**** SUPPLIED PASSAGE ****

IRS Provides Rules to Limit the Application of the Anti-Clawback Rules for Certain Gifts Includable in a Decedent's Estate

In proposed regulations, the IRS sought to block potential methods that might be used to extend the increased basic exclusion amount should it be allowed to drop back to a lower level after the end of 2025.[1]

The IRS had previously released what have been referred to as anti-clawback regulations in 2019.  The regulations sought to prevent an estate from facing a tax bill if the basic exclusion amount (BEA) drops below amounts that have been gifted during life that were covered by the BEA applicable at the time of the gift, when the BEA has now dropped below the amount of those gifts.  The regulations explain this as follows:

On November 26, 2019, the Treasury Department and the IRS published final regulations under section 2010 (TD 9884) in the Federal Register (84 FR 64995) to address situations described in section 2001(g)(2) (final regulations). The final regulations adopted §20.2010-1(c), a special rule (special rule) applicable in cases where the credit against the estate tax that is attributable to the BEA is less at the date of death than the sum of the credits attributable to the BEA allowable in computing gift tax payable within the meaning of section 2001(b)(2) with regard to the decedent’s lifetime gifts. In such cases, the portion of the credit against the net tentative estate tax that is attributable to the BEA is based on the sum of the credits attributable to the BEA allowable in computing gift tax payable regarding the decedent’s lifetime gifts. The rule ensures that the estate of a donor is not taxed on completed gifts that, as a result of the increased BEA, were free of gift tax when made.[2]

However, the IRS was aware that it might be possible to use that special rule to make certain gifts during the period a higher BEA applied, but retain significant benefits past the date the new lower BEA took effect.  To attempt to stop taxpayers from arranging transactions to make gifts with significant retained level of control to continue to benefit from the higher BEA the IRS has now issued these proposed changes:

The preamble to the final regulations stated that further consideration would be given to the issue of whether gifts that are not true inter vivos transfers, but rather are includible in the gross estate, should be excepted from the special rule, and that any proposal addressing this issue would benefit from notice and comment.[3]

Proposed Effective Date

The proposed regulations provide for the following effective date:

Once these regulations have been published as final regulations, it is proposed that these regulations be applicable to the estates of decedents dying on or after April 27, 2022. The special rule will not be needed until the basic exclusion amount has been decreased by statute; under current law, that is scheduled to occur for the estates of decedents dying after 2025. However, if such a decrease is enacted on or after April 27, 2022, but before the issuance of final regulations, the best way to ensure that all estates will be subject to the same rules is to make this proposed exception to the special rule applicable to the estates of decedents dying on or after April 27, 2022.[4]

Items Subject to the Special Rule

The regulations provide that the increase in the BEA under the special rule of Reg. §20.2010-1(c) does not apply to transfers includible in the gross estate, or treated as includible in the gross estate for purposes of IRC §2001(b). Such transfers will include, without limit, the following transfers:

  • Transfers includible in the gross estate pursuant to section 2035, 2036, 2037, 2038, or 2042, regardless of whether all or any part of the transfer was deductible pursuant to section 2522 or 2523;

  • Transfers made by an enforceable promise to the extent they remain unsatisfied as of the date of death;

  • Transfers described in Regs. §25.2701-5(a)(4) (Section 2701 interest) or §25.2702-6(a)(1) (indirect holding of interests under Section 2701); or

  • Transfers that would have been described in the prior three bullets but for the transfer, relinquishment, or elimination of an interest, power, or property, effectuated within 18 months of the date of the decedent’s death by the decedent alone, by the decedent in conjunction with any other person, or by any other person.[5]

Note that the regulation provides that the affected items includes those specific items.  Thus, the list is not meant to be taken as an exclusive list of what would be covered by this rule.  So if Congress adds other provisions to the law that are similar in nature, they would be caught by this rule even if the IRS doesn’t update the regulation.

**** RECORDS SUPPLIED ****

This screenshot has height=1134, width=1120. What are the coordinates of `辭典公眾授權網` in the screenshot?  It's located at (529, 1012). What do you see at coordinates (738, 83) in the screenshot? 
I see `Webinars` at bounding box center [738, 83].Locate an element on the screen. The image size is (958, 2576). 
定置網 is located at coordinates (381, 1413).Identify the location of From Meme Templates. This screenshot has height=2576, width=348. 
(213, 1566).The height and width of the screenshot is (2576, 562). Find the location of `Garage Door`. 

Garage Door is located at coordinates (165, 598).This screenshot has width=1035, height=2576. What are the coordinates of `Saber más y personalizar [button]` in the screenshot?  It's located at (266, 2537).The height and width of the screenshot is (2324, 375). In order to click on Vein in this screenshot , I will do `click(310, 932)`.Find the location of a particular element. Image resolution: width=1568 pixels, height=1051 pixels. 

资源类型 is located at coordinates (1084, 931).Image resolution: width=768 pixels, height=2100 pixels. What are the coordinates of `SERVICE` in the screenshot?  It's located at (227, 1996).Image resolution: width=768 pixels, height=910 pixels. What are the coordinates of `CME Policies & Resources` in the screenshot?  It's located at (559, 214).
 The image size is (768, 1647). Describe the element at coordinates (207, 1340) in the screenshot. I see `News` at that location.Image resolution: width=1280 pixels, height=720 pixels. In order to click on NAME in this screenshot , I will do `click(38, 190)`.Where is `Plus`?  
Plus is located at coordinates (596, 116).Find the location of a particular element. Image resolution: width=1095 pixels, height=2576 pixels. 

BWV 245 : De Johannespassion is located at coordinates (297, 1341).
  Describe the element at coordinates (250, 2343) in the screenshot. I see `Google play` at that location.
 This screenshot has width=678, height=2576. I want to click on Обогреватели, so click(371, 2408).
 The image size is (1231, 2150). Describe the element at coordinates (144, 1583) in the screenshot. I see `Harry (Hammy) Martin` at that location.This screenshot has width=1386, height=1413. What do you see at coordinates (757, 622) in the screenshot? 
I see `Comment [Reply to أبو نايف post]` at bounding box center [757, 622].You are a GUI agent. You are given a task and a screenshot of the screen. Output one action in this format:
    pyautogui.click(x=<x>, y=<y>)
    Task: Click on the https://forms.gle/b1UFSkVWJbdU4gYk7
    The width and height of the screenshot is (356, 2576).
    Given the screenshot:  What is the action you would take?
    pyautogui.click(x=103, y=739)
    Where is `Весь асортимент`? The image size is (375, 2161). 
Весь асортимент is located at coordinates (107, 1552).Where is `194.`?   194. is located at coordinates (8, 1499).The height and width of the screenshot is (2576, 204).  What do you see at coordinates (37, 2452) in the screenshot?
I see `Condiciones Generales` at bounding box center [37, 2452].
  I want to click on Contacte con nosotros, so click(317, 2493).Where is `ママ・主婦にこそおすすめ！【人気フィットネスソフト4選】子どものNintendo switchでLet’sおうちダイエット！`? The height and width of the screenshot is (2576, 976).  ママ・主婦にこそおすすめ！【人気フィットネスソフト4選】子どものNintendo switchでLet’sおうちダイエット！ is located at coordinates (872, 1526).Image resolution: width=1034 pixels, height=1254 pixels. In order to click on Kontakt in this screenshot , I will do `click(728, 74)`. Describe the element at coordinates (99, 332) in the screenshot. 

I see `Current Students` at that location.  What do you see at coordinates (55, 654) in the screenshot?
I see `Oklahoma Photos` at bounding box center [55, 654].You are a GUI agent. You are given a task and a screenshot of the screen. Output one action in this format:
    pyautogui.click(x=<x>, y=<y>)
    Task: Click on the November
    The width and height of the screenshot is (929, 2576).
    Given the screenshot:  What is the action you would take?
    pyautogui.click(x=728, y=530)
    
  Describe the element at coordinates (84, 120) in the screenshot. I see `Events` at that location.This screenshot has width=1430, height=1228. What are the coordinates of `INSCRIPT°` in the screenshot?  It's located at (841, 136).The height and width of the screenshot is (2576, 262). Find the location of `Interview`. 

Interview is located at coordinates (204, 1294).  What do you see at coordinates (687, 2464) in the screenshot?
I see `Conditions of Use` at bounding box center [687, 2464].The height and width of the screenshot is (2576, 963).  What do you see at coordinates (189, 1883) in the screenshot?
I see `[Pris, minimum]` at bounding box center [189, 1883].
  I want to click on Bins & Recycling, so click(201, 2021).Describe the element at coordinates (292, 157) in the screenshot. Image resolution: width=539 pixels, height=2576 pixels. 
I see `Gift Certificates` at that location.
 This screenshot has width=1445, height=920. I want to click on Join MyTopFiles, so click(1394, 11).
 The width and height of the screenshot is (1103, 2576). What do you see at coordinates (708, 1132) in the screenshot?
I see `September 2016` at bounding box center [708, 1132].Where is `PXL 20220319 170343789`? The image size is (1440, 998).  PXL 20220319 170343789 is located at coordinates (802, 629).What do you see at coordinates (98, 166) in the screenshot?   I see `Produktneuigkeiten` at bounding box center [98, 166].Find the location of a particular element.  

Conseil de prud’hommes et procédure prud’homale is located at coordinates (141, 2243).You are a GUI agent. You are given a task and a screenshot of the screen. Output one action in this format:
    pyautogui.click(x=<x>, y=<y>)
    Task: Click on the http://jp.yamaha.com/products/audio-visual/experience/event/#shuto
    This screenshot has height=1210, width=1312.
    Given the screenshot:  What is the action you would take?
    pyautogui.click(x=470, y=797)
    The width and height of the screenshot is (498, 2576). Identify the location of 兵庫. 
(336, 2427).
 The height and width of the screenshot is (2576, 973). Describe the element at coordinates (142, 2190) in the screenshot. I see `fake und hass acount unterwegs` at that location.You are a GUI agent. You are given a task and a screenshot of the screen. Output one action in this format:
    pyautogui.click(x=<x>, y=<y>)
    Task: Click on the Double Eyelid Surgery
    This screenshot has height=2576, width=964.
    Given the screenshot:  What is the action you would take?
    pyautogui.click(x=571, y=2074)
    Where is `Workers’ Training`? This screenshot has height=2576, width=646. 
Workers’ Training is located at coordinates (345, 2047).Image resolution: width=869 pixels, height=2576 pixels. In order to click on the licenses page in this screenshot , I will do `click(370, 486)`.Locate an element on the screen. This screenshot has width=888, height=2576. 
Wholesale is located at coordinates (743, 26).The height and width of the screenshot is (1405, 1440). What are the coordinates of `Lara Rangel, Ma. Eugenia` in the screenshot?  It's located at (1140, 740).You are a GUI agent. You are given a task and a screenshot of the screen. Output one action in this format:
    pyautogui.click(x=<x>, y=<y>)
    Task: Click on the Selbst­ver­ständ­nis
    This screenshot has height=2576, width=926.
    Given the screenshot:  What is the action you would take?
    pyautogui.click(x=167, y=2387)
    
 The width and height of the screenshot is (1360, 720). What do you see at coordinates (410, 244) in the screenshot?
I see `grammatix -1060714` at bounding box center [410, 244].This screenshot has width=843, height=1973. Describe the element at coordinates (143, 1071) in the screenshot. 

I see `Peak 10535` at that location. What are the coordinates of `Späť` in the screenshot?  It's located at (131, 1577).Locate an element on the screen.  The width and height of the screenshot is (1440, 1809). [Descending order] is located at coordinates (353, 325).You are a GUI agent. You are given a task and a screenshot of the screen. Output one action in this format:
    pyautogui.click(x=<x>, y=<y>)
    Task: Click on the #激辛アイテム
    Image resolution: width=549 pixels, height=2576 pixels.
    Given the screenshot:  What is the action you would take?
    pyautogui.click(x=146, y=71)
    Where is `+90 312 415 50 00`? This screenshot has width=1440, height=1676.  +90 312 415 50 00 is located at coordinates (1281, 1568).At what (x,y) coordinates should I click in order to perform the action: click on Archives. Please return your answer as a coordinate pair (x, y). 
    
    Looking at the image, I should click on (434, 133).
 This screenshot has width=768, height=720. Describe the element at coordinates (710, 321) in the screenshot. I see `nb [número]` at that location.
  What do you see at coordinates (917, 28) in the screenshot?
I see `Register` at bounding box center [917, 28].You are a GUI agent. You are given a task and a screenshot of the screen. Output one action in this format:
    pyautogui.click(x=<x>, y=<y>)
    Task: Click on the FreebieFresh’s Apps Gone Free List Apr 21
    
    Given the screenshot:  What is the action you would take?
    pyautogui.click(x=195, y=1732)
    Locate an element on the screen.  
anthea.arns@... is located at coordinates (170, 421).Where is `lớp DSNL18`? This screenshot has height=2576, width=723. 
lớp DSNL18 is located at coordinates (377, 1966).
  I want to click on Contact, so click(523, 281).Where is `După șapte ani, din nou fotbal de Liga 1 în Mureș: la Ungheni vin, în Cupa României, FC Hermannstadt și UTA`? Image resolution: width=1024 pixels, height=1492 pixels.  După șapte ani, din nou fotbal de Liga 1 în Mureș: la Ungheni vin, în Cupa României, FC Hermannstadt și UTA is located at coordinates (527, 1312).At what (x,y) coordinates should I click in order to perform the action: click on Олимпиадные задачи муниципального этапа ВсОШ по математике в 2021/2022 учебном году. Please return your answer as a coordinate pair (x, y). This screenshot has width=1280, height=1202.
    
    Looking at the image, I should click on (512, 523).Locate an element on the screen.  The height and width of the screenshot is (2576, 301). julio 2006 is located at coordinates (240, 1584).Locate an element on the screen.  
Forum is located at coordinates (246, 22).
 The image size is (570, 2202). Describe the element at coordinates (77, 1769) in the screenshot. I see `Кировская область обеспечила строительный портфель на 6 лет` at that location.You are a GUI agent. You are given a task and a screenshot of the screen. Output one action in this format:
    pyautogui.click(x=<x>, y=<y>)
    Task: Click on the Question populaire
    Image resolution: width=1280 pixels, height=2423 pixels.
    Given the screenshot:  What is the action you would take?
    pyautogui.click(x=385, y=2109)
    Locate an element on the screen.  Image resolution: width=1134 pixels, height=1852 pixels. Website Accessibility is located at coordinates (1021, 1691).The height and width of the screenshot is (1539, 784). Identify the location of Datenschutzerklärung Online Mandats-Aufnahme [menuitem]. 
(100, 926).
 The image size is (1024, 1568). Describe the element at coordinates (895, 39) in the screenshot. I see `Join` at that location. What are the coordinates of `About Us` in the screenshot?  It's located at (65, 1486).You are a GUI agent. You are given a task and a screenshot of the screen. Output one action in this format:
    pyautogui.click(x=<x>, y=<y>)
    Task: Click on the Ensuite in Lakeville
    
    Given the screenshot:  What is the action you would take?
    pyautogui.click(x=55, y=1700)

****

- [TASKS TO CARRY OUT]
(1) Can you condense the paragraph of the article on the IRS anti-clawback rules that begins "However, the IRS was aware" into one shorter sentence that keeps its main facts?
(2) Reproduce word for word the stretch of the article on the IRS anti-clawback rules from "Note that the" through "update the regulation.".

- [ANSWERS BY TASK]
(1) Aware that the special rule could let taxpayers make gifts under the higher BEA while keeping significant benefits after the new lower BEA took effect, the IRS issued proposed changes to stop gifts with a significant retained level of control from continuing to benefit from the higher BEA.

(2)
Note that the regulation provides that the affected items includes those specific items.  Thus, the list is not meant to be taken as an exclusive list of what would be covered by this rule.  So if Congress adds other provisions to the law that are similar in nature, they would be caught by this rule even if the IRS doesn’t update the regulation.